Stored items from a collection

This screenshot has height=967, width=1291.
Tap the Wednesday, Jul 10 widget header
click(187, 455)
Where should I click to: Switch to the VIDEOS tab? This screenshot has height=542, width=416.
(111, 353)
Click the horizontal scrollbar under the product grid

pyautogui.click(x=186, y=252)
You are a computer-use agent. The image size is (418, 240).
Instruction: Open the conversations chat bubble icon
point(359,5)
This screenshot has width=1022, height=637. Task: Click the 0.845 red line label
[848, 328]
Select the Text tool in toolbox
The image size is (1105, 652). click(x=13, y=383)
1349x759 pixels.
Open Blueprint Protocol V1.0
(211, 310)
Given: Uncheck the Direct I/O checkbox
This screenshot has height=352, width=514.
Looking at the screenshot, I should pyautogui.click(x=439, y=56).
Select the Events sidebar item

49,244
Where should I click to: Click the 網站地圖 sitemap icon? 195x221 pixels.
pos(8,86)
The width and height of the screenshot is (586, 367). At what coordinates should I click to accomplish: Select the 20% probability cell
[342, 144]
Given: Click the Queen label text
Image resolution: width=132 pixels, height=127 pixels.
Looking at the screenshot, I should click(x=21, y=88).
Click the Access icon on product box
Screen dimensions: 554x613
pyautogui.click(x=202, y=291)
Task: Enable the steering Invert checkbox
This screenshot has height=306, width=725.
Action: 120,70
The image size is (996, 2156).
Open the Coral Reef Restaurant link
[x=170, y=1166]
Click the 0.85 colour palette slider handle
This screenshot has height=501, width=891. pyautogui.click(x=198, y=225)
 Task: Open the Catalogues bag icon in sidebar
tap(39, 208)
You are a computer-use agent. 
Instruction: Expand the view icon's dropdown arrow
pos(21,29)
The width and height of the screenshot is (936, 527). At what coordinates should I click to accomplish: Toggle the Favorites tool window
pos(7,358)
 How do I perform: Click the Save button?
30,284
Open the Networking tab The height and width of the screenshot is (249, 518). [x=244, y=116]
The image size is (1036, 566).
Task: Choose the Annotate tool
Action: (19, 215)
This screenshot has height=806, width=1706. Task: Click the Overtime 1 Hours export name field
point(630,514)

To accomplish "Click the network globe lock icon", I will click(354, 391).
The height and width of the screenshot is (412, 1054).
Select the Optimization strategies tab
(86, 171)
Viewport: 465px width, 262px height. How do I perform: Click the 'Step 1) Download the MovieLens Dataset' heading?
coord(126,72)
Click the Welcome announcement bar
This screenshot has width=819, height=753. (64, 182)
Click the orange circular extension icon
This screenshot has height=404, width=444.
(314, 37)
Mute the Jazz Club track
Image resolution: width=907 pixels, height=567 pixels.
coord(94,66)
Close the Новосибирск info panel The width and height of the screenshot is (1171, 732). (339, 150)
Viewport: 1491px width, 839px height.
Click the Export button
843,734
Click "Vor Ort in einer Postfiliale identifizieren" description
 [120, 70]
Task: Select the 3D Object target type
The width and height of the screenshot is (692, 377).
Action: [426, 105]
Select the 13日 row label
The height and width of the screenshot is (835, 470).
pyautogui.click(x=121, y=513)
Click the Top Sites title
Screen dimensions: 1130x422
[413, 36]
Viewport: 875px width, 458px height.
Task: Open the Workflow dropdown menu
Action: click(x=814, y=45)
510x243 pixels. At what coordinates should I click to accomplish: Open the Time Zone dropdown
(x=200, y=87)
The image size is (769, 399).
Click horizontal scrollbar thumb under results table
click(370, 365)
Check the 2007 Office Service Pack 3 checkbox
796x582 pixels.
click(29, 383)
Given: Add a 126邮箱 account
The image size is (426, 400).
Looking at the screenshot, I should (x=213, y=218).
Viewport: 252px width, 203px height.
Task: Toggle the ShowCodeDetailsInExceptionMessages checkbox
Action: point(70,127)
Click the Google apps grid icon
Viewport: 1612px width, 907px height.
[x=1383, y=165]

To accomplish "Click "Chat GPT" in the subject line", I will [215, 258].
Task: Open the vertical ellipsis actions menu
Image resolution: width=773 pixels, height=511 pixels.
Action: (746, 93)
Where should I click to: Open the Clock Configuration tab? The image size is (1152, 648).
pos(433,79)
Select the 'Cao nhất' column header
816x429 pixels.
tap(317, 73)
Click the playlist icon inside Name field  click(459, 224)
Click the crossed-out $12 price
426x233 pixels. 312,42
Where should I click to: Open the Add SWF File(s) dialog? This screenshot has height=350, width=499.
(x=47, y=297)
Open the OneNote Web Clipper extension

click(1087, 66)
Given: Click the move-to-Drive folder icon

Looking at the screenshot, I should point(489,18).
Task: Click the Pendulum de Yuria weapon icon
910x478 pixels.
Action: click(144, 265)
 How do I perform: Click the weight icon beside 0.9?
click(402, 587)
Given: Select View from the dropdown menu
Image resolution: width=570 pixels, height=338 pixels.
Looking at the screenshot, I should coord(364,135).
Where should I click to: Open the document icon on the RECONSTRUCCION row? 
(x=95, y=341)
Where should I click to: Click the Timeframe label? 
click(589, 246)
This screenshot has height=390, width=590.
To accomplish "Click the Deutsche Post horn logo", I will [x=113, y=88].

__Goal of the exercise__. Find every line in the items above that contains the word "pixels", and copy each of those lines.

__Result__.
1349x759 pixels.
Where should I click to: Click the 網站地圖 sitemap icon? 195x221 pixels.
Image resolution: width=132 pixels, height=127 pixels.
Image resolution: width=907 pixels, height=567 pixels.
510x243 pixels. At what coordinates should I click to accomplish: Open the Time Zone dropdown
796x582 pixels.
Image resolution: width=773 pixels, height=511 pixels.
816x429 pixels.
426x233 pixels. 312,42
910x478 pixels.
Image resolution: width=570 pixels, height=338 pixels.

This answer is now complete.